How to Get Kids to Eat Vegetables and Healthy Foods

By Dr. Anupama Gupta in Paediatrics (Ped)

Sep 09 , 2022 | 3 min read

Are children picky eaters? Do they all really hate vegetables? This has been a challenge parents have been occupied with for years, to little avail. Or so we think.

Why are kids so averse to eating veggies? Studies show this may be an evolutionary and biological tactic. Early humans had to forage for food, and bitter foods were considered toxic, so they stayed away from them. Children are, similarly, in an exploratory phase which can cause them to run away from vegetables.

From a biological standpoint, children have more tastebuds than adults and are more sensitive to flavours, which says a little about why they are sceptical about vegetables. Additionally, sweet foods provide glucose, an instant energy source, which explains why children prefer sweeter foods over vegetables.

It is necessary to create healthy food habits from a young age so that children grow and develop into adults with healthy eating habits. Here are some things you can do to feed your children vegetables:

  1. Do not associate food with rewards or punishments. It can alter how your child perceives food and may even change their relationship with food. Telling children they can eat desserts if they finish their vegetables can make them associate unwanted feelings and behaviours toward vegetables.

  2. Start them young. Feed your child mashed, seasoned vegetables, so they get familiar with flavours early on.

  3. Eat those vegetables with them. Children mimic their parents, and if they see their parents avoiding vegetables, they want to do the same. Break this pattern by sharing plates of veggies.

  4. Engage your child when food is involved. Take them out for grocery shopping and let them pick out vegetables that appeal to them. Buying colourful vegetables can boost their interest and encourage them to eat those vegetables. Get your children to help you while you prepare meals, so they see and understand what goes into making a meal.

  5. Prepare vegetables with simple ingredients that enhance their features rather than masking them. Mixing and matching with legumes, meat, and other kinds of protein provides a nutritious, wholesome meal that meets their dietary requirements.

  6. Switch up your methods of preparing vegetables. Alternate between roasting, grilling, sautéing and steaming vegetables so that children can tell the best way they would enjoy their vegetables. Sautéing or stir-frying broccoli is much more delicious and flavorful than plain, steamed broccoli.

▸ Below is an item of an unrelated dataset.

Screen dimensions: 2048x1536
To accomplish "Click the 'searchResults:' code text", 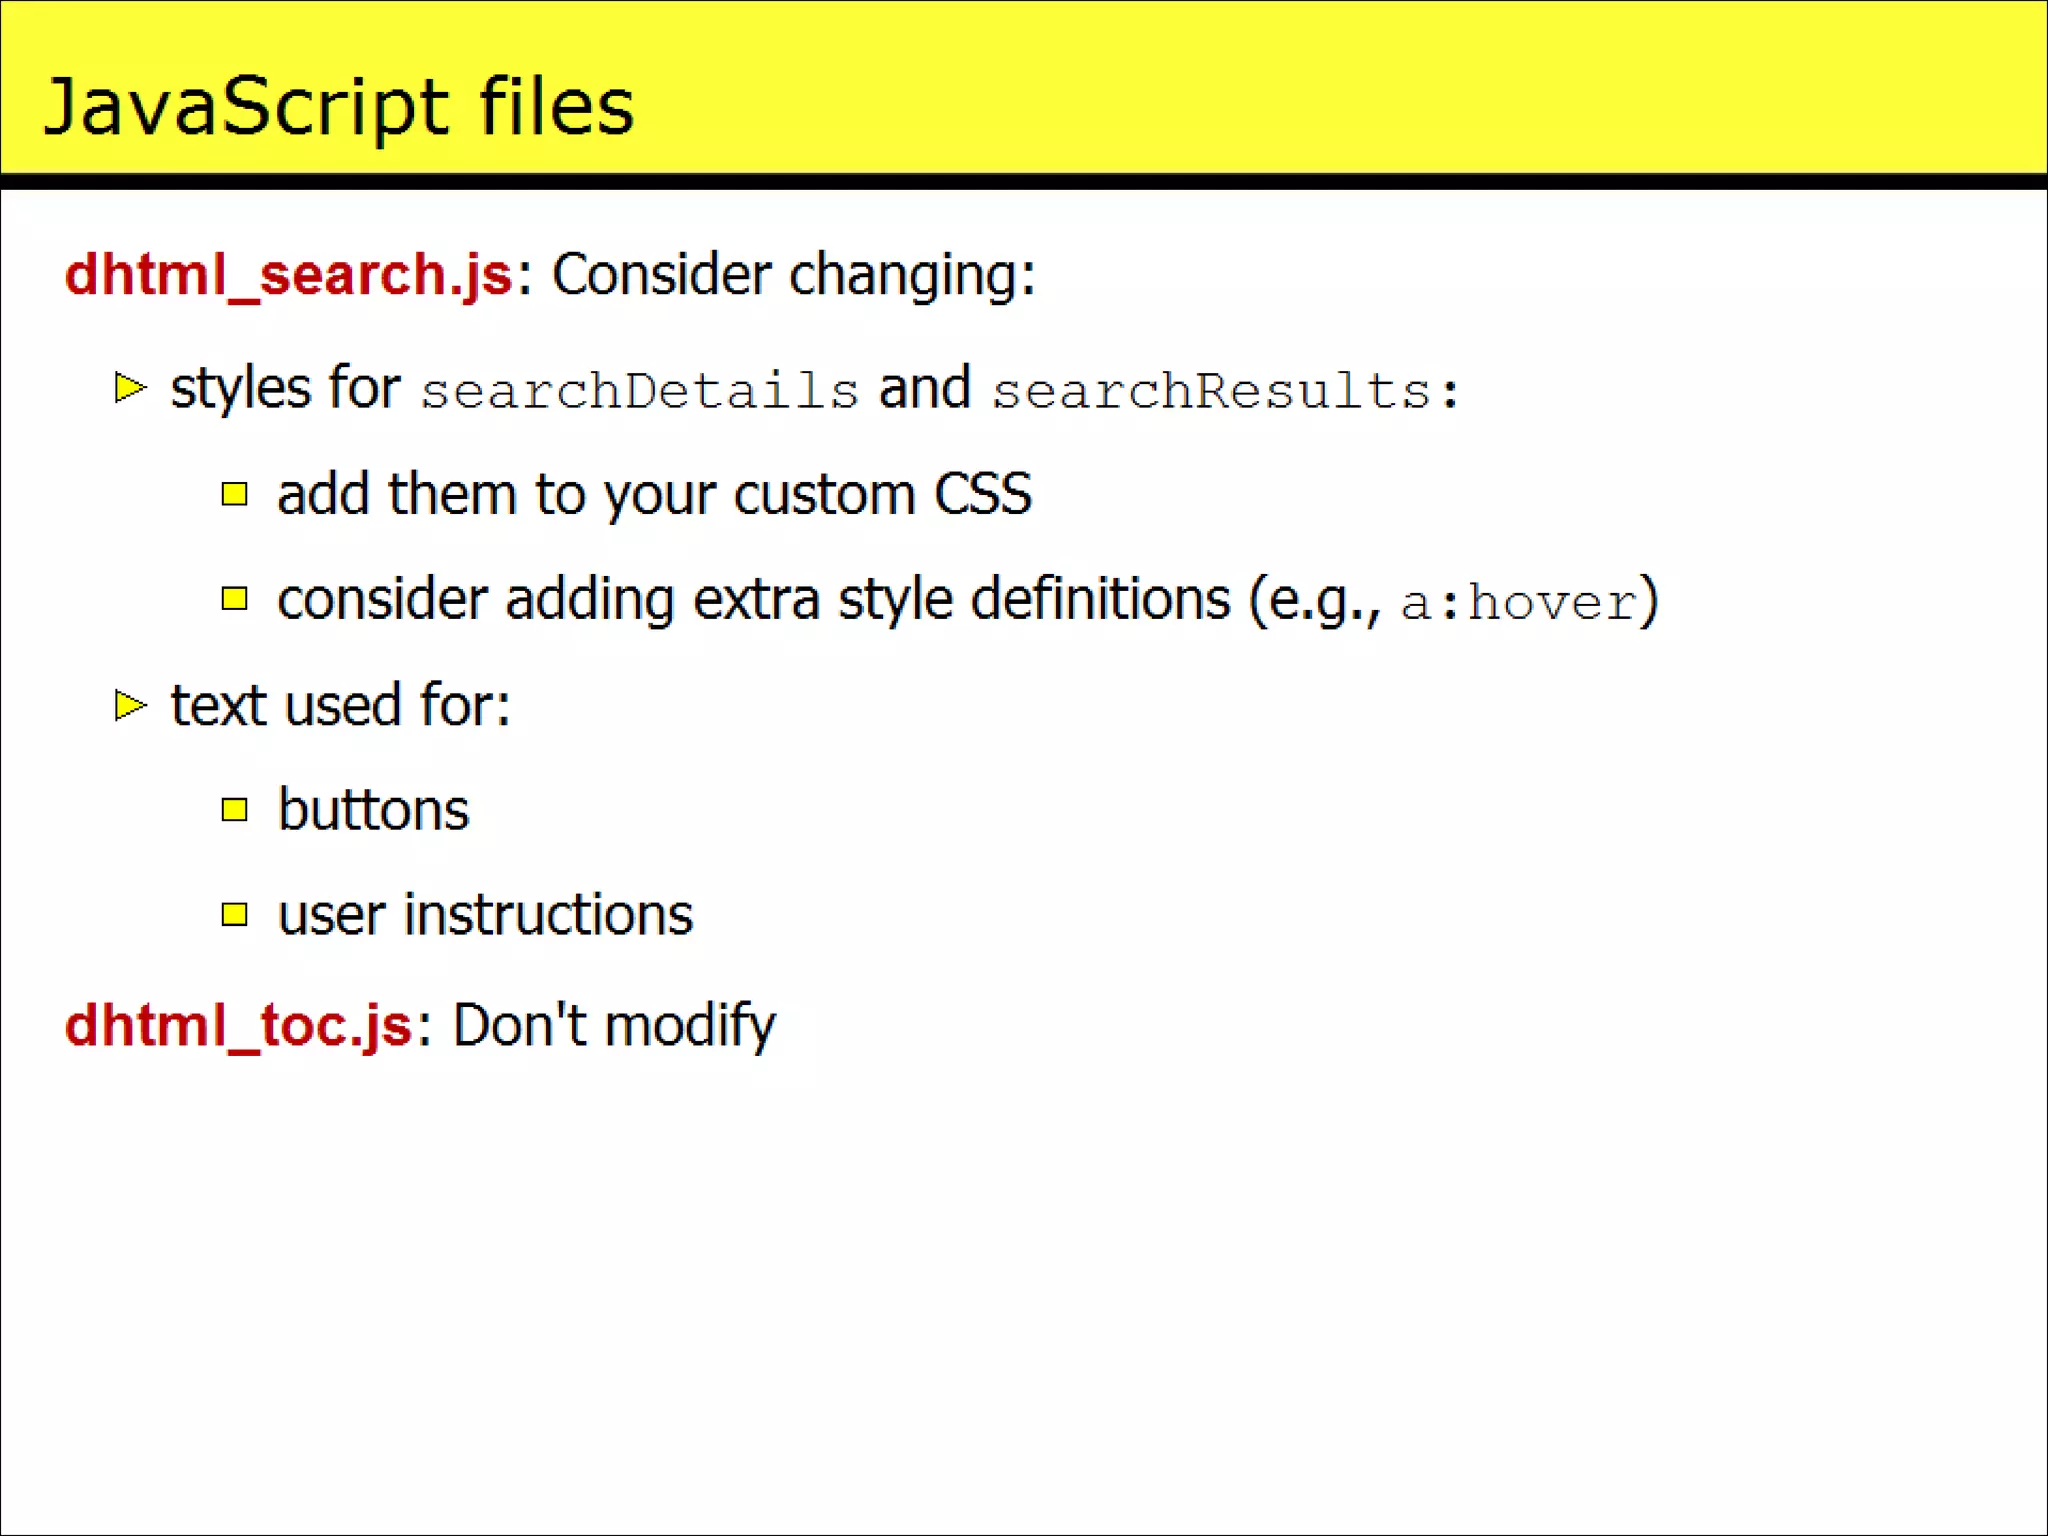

  7. Using colourful, bright, differently shaped serving plates, cookie cutters, and creatively plating food can create a sense of excitement and intrigue during mealtime.

  8. Put vegetables whenever you have the opportunity. Add them to soups, in smoothies, blend them into a thick pasta sauce or gravy, or prepare desserts with them. However, do not make it a habit because children should know that vegetables are an integral part of any meal and must learn to enjoy them as they are.

  9. Try using fresh produce rather than canned, bottled or pre-packaged food items. Processed products are high in salt and have low nutritional value.

  10. Prepare vegetables with flavours your child is familiar with and enjoys. They will look forward to eating those meals and will be more receptive to eating other vegetables prepared in that style.

  11. Completely cutting out snacks and less healthy food can be jarring. Instead, making healthier alternatives using vegetables or trying out plant-based versions of those foods can be helpful rather than eliminating them.

  12. Make snacking on vegetables a practice. Using different dips and sauces can be more appealing than eating raw or steamed vegetables.

  13. It is necessary to remember that children will not like things in one go. Patience is essential, and allowing your child to eat tiny portions is better than overwhelming them with large portions they must finish. Try different recipes to see which ones your child responds to and enjoys.

  14. Eating while watching something on a phone, laptop, tv or tablet can take away concentration from food and does not allow children to focus on what is on their plate. This can lead to overeating, making them ignore foods that are good for them and not recognise the foods they enjoy.

  15. Eating at the dining table rather than on the bed aids with posture, lets the child be aware of their hunger level and aids in digestion. Sitting at a table encourages children to notice other family members or adults eating their vegetables and improves their social skills.

Small steps like this can jumpstart healthy eating habits, resulting in healthier individuals who genuinely enjoy the range of food available. Food does not have to be a punishment, and nutritious meals do not have to be boring. Many resources are available to us in a technology-driven era, and we must make use of them to make conscious steps to eat better and feel better.